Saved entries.
"""

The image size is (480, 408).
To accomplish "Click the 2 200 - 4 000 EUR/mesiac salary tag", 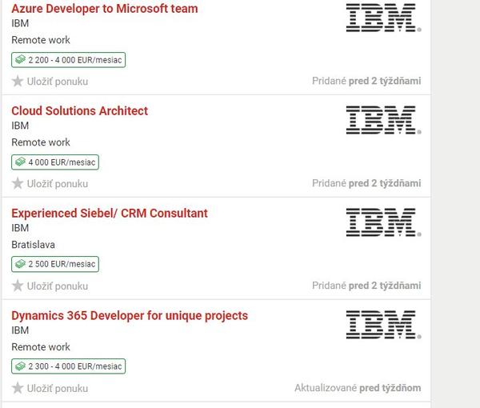I will tap(69, 60).
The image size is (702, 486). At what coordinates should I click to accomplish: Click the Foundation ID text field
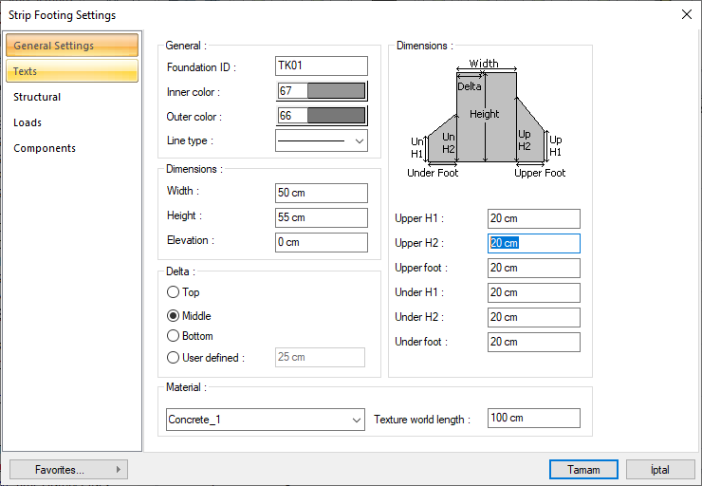pyautogui.click(x=321, y=65)
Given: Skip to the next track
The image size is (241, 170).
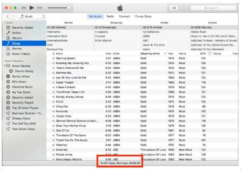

"""

TASK TO CARRY OUT. Only an exact copy of the lines from the one with "The image size is (702, 486)." through the last line of the data above is wanted, and no pictures.

RESULT FOR THIS TASK.
The image size is (702, 486). At what coordinates should I click to accomplish: Click the Foundation ID text field
pyautogui.click(x=321, y=65)
Given: Skip to the next track
The image size is (241, 170).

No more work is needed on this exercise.